Powiem nawet szczerze, że lepiej miło jest się rozczarować, niż niemiło zaskoczyć. Druga część tego zdania ewidentnie tyczy się zespołu ze Słupska.
Goście z wielkimi aspiracjami, wielkimi personami, oraz ze stabilnym budżetem - zawodzą i to mocno i tak naprawdę do dziś nie wiadomo dlaczego. 11. pozycja w tabeli Polskiej Ligi Koszykówki i tylko 4. zwycięstwa z 11. rozegranych potyczek, to jak na drużynę, która w ubiegłym sezonie zajęła miejsce tuż za podium - nie napawa optymizmem.
Coś jednak zmieniło się na plus w ekipie Igorsa Miglinieksa, gdy do drużyny dołączył Tyrone Brazelton z Asseco Prokomu Gdynia. Amerykański rozgrywający wniósł dużo świeżości do swojej nowej drużyny w konsekwencji czego "Czarne Pantery" wygrały z wicemistrzem Polski 88:83, w dużej mierze dzięki kapitalnej grze wspomnianego playmekera. Sympatycy pomorskiego klubu od razu uwierzyli w odmianę ich zespołu, jednak nie tak się wszystko ułożyło. Po wygranej przyszły dwie porażki. Pierwsza z Mistrzem Polski, a druga bolesna z beniaminkiem PLK - Stalą Stalowa Wola w ostatniej kolejce i o ile o przegraną z zespołem z Gdyni nikt nie robi tragedii, to po porażce z "Hutnikami", w Słupsku aż zawrzało. Wyprawa na Podkarpacie nie tak miała wyglądać. Tym razem Słupszczan czeka, wydaje się jeszcze trudniejsza przeprawa tym razem w Jarosławiu z rewelacją rozgrywek - Zniczem Jarosław.

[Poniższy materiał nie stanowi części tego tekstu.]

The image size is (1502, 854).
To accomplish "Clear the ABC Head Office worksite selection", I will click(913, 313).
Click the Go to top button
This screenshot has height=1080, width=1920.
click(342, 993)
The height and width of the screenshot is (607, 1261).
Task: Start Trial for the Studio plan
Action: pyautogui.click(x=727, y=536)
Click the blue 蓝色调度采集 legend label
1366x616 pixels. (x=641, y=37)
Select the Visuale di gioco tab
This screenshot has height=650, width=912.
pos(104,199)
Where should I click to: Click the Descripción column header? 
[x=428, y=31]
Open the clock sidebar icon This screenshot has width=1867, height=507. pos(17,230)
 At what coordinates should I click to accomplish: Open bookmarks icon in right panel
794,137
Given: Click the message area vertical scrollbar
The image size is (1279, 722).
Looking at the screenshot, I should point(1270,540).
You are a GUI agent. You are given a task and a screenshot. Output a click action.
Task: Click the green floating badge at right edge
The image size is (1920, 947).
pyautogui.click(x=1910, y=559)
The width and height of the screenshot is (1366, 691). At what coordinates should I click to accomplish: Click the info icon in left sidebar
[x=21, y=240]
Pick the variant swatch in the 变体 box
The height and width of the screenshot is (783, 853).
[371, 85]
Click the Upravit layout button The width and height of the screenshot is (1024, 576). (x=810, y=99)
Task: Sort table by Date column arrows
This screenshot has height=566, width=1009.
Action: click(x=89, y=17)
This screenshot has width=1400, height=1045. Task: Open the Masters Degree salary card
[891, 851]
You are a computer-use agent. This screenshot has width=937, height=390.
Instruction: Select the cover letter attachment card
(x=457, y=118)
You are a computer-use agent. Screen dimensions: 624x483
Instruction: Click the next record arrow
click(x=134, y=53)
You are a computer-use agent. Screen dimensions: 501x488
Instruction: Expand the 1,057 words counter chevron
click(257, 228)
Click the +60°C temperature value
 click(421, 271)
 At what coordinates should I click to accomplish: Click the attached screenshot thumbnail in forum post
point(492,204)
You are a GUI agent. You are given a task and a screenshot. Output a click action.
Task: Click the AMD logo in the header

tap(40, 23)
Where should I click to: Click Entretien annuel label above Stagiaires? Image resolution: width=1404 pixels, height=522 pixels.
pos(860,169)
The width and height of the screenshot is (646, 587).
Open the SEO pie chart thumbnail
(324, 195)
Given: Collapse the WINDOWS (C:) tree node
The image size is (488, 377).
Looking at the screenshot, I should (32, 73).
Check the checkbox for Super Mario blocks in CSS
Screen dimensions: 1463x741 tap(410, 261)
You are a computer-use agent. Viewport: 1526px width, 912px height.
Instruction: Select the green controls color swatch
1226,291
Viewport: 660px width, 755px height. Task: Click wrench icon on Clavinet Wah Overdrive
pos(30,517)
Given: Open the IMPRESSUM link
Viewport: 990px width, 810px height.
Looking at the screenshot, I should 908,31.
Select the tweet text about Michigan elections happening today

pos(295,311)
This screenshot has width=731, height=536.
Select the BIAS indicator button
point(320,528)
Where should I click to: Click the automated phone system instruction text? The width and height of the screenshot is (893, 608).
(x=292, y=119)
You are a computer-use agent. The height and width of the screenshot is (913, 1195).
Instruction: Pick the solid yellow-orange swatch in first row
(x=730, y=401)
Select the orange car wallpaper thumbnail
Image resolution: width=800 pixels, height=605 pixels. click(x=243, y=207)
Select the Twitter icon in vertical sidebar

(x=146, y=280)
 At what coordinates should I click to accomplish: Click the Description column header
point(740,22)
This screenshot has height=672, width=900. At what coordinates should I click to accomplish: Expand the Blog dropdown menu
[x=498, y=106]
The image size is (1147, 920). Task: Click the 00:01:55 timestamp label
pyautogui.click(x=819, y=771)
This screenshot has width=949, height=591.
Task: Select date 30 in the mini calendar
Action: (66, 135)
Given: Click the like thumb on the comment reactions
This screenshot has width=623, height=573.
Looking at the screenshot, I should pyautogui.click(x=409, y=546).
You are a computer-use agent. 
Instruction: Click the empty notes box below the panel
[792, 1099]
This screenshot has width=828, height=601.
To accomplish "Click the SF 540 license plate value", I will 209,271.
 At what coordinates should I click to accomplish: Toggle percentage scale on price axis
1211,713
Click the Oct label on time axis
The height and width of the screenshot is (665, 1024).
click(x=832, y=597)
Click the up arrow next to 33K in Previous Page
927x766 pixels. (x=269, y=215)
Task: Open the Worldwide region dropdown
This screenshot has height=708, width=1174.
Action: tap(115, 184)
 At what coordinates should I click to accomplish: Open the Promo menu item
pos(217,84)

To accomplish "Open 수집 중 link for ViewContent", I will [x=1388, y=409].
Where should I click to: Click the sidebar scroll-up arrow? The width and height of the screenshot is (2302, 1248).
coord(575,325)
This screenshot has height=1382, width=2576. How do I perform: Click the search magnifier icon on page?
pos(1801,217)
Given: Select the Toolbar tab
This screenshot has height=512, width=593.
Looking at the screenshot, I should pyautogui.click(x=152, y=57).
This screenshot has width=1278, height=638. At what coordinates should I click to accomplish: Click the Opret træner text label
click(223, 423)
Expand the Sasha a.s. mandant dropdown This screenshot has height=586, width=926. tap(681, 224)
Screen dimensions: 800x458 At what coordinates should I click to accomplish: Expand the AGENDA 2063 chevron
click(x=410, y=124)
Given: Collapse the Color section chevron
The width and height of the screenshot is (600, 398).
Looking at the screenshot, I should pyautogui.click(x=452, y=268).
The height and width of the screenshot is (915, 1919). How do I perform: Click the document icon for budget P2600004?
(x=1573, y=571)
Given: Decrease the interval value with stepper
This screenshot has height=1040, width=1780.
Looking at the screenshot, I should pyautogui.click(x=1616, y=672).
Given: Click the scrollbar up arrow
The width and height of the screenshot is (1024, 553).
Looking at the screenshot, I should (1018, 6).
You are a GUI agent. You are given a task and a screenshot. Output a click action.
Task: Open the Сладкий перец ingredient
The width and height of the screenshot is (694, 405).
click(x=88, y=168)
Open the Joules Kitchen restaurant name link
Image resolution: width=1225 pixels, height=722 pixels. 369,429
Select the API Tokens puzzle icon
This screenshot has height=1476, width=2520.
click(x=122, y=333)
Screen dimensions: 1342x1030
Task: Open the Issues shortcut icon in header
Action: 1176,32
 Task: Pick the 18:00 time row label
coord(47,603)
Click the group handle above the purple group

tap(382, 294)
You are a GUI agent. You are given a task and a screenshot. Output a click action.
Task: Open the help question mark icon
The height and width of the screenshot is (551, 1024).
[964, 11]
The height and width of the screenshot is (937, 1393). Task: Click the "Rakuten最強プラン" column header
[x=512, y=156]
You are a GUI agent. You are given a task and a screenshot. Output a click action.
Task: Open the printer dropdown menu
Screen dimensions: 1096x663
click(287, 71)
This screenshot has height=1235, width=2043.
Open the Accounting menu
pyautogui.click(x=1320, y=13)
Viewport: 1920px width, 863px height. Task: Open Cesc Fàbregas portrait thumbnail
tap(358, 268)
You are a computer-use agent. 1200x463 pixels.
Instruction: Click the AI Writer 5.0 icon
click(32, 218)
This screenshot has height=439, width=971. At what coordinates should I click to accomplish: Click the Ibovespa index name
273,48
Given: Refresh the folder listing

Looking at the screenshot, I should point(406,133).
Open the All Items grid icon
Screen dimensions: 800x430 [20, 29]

Jarosławianie w obecnej chwili zajmują 6. pozycję z 7. zwycięstwami. Swoją postawą udowodnili już, że zwycięstwa które osiągnęli to nie chwilowy zryw i wzniesienie na wyżyny, a monolit stworzony przez Dariusza Szczubiała i kapitalna atmosfera w drużynie. Drużyna w której każdy wie co ma robići nikt nie przejmuje się indywidualnymi statystykami - liczy się dobro zespołu. Wiadomą jest, że siła Znicza to trio amerykańskich graczy wspomaganych przez krajowych zawodników.
Jarosławianie w ostatniej kolejce musieli uznać wyższość wicemistrzów Polski - Turowa Zgorzelec. Zwycięstwo gościom z przygranicznego miasta nie przyszło jednak łatwo i gdyby nie, zatrzymanie Jeremyego Chappella to różnie mogłoby się to skończyć. Ale jak to mówią - "Nie ma co płakać nad rozlanym mlekiem" i tak jak powiedział na konferencji pomeczowej rozgrywający Znicza Keddrick Mays - gramy dalej i będzie lepiej.
Jak będzie tym razem? Czy w koncu silna kadrowo ekipa Czarnych Słupsk zaskoczy, czy może po raz kolejny jarosławscy amerykanie pokażą przeciwnikowi swoją klasę. O tym dowiemy się już niebawem.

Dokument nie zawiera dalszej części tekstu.